═════ INPUT ═════

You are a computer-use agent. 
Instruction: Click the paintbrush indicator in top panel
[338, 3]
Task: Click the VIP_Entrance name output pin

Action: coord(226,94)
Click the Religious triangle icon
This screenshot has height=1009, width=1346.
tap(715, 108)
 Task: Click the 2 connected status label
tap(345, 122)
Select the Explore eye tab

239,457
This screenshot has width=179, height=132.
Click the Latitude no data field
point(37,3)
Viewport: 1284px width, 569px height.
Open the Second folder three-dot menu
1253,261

═════

▸ **EXERCISE OBJECTIVE**
Restating the data word for word is the whole task.

▸ **RESPONSE**
You are a computer-use agent. 
Instruction: Click the paintbrush indicator in top panel
[338, 3]
Task: Click the VIP_Entrance name output pin

Action: coord(226,94)
Click the Religious triangle icon
This screenshot has height=1009, width=1346.
tap(715, 108)
 Task: Click the 2 connected status label
tap(345, 122)
Select the Explore eye tab

239,457
This screenshot has width=179, height=132.
Click the Latitude no data field
point(37,3)
Viewport: 1284px width, 569px height.
Open the Second folder three-dot menu
1253,261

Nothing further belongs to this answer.